The ‘I am’ used by John is emphatic, literally meaning ‘I, I am’, and John follows the ‘I am’ with several different metaphors which illustrate something of the life and work of Jesus. I am the door, I am the true vine, I am the good shepherd, I am the resurrection and the life, I am the way the truth and the life, I am the bread of life.
And now as then people are mystified and not a little upset by this claim of Jesus. They murmur against him, asking how he can claim to be the bread from heaven, they already know who he is, Jesus bin Joseph, they know his mother, what can he mean, to say that he is the bread of life?
Jesus tells them to stop murmuring, like the crowds murmured at Moses, and he tells them that the bread of life is not like the manna from heaven which was necessary to sustain the lives of their ancestors in the desert but did not feed them with eternal life; the bread of life is Jesus himself who is both the gift and the giver. God feeds the hunger of the soul not the stomach, and his food is His Word, and God’s word is Jesus.

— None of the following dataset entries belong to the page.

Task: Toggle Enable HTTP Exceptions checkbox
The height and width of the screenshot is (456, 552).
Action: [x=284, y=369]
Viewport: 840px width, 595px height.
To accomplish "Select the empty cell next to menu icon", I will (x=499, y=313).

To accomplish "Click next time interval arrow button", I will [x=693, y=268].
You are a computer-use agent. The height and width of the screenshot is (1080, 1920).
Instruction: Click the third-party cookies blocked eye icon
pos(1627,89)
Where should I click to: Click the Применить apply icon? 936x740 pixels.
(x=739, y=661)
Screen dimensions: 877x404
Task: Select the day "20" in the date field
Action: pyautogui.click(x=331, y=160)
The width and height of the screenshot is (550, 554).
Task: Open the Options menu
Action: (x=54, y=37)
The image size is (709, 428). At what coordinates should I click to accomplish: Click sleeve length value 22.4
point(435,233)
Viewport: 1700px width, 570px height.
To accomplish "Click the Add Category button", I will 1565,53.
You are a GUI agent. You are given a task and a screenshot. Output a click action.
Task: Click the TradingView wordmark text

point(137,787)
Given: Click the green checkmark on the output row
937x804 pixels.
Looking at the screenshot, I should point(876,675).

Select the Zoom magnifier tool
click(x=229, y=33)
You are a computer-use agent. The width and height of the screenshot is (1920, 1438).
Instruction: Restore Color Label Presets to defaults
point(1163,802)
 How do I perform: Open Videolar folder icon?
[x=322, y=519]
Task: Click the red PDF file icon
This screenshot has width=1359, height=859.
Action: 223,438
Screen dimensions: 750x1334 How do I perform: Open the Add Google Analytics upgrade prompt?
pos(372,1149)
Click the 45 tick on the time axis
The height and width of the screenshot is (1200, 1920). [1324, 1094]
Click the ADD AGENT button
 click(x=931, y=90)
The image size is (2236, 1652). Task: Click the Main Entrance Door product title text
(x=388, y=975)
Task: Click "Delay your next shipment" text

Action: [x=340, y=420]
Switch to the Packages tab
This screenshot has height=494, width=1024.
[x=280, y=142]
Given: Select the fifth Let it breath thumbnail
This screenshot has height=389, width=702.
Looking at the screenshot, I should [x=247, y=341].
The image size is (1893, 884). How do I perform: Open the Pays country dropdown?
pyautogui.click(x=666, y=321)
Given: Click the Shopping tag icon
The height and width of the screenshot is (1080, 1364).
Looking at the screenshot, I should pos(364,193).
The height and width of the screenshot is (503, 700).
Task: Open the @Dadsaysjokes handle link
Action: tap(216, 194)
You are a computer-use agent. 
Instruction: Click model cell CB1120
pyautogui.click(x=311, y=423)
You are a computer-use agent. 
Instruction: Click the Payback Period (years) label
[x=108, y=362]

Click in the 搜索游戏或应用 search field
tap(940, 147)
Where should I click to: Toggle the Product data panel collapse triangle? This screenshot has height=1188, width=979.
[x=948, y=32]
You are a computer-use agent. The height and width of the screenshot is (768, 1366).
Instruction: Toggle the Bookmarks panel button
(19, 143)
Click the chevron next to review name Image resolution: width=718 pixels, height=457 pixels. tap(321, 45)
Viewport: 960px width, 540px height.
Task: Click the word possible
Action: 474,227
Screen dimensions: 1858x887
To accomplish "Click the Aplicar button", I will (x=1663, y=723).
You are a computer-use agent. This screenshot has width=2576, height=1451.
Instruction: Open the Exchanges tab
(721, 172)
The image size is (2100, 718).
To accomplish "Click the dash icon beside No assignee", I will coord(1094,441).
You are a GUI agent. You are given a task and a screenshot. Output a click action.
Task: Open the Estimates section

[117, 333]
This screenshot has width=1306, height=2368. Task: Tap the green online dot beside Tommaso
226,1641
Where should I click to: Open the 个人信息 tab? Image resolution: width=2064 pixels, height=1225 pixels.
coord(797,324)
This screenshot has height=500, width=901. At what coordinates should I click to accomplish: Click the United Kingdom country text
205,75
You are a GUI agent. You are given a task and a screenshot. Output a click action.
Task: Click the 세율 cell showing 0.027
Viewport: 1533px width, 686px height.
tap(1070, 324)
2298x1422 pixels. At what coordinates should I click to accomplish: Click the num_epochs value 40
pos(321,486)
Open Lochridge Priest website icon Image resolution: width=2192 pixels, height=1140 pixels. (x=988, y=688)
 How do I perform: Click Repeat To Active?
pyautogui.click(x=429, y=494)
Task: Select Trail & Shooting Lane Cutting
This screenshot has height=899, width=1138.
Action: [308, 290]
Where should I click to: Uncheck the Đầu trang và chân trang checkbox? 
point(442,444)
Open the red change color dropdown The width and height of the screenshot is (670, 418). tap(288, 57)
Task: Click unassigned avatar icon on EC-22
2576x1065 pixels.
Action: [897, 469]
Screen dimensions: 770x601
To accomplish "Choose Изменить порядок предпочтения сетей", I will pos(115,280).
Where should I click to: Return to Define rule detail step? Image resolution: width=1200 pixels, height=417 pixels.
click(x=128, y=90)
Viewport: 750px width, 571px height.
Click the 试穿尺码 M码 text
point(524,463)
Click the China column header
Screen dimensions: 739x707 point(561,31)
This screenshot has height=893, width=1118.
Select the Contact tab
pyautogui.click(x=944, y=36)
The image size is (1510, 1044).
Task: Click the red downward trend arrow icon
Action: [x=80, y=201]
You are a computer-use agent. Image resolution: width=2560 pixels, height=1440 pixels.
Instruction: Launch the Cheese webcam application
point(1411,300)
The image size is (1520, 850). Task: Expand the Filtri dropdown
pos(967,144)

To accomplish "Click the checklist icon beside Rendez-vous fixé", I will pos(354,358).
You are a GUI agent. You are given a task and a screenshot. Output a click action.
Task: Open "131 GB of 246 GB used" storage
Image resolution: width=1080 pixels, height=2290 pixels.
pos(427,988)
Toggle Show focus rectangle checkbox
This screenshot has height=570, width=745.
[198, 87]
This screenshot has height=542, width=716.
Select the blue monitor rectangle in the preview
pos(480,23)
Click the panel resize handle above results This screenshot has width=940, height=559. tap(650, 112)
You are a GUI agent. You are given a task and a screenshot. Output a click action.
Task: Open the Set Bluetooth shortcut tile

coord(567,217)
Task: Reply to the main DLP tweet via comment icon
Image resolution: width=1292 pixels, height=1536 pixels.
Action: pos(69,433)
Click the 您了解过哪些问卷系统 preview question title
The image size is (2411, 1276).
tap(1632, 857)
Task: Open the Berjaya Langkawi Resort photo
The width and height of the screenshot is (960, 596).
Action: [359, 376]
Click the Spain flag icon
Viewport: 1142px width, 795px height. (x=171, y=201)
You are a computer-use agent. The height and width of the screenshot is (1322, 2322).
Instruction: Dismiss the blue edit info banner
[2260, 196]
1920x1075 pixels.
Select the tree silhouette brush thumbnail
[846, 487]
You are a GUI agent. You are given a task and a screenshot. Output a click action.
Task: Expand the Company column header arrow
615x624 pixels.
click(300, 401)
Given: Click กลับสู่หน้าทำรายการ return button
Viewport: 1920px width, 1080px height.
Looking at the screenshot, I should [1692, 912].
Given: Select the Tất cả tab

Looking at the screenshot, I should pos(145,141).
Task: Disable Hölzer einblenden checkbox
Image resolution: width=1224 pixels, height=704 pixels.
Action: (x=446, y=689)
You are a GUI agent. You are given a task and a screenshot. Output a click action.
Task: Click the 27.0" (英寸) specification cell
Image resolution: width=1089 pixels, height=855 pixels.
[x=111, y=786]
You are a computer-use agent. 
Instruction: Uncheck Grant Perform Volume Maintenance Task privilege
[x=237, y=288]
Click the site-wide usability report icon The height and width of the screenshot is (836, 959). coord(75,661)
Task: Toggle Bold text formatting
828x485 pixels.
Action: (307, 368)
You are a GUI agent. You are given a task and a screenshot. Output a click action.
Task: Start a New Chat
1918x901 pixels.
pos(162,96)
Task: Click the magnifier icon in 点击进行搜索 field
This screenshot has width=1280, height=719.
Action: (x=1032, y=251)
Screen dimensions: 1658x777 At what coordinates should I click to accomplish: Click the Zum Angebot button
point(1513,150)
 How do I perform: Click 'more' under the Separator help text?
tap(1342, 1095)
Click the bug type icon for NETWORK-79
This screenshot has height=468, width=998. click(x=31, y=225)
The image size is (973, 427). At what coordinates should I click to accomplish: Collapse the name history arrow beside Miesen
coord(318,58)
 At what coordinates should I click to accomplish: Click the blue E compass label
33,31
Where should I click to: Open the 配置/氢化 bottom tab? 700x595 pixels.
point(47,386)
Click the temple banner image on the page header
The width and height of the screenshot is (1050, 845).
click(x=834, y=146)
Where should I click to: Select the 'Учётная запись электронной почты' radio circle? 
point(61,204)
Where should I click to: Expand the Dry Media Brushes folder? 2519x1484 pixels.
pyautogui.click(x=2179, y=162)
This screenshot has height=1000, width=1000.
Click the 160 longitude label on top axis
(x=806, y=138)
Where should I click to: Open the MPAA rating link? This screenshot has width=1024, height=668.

In our gospel reading tonight John tells us that the word became flesh, and it is the fleshed-out word that is Jesus’ self-offering to the Father for the life of the world.
But how can this word, this bread of heaven be received? By faith. Because Jesus is the living word, he communicates the gift of the life that he possesses to those who believe in him. Jesus is the living bread capable of communicating life, and this life is communicated through faith. Jesus says that we cannot generate this faith from our own resources but that we can only respond to the Father’s initiative, the Father whose will it is that all who believe in the Son will be drawn to Him.
We come to Jesus in faith, drawn by the Father’s action in our hearts, wholly unworthy of the gifts we receive. We come to Jesus in faith, drawn by the Father, and we must abandon our own desires, and surrender our own wills. For how often is the ground of our unbelief not a perplexed mind, but a stubborn will? Real bread and real life are found in belief in Jesus who is the gift that he brings, the giver and the gift, the bread from heaven, the Word made flesh.


So your Christmas shopping is done for this year, and it is done because there was a deadline; tonight your presents needed to be ready. But how is your schedule going for receiving the gifts of God? There is no deadline for receiving these gifts, and actually, again and again, we turn away from God and refuse to accept what he offers, we say ‘I will come back to that God question later, I have so much to do first, I’ve got the presents now but I still have the dinner to cook, or the kids to look after, then there are those awkward relations dropping by, and a hundred plates and glasses to wash, and…the list goes on.
Well if coming to church provides one thing tonight I hope it might be a little bit of space in which you might open yourselves up to the God who says ‘receive my gifts’, the God who says, ‘you know, I formed you in your mothers womb and I want you to flourish’, the God who says ‘receive my Son for he is the Word made flesh, he is the bread of life, the bread that has come down from Heaven.’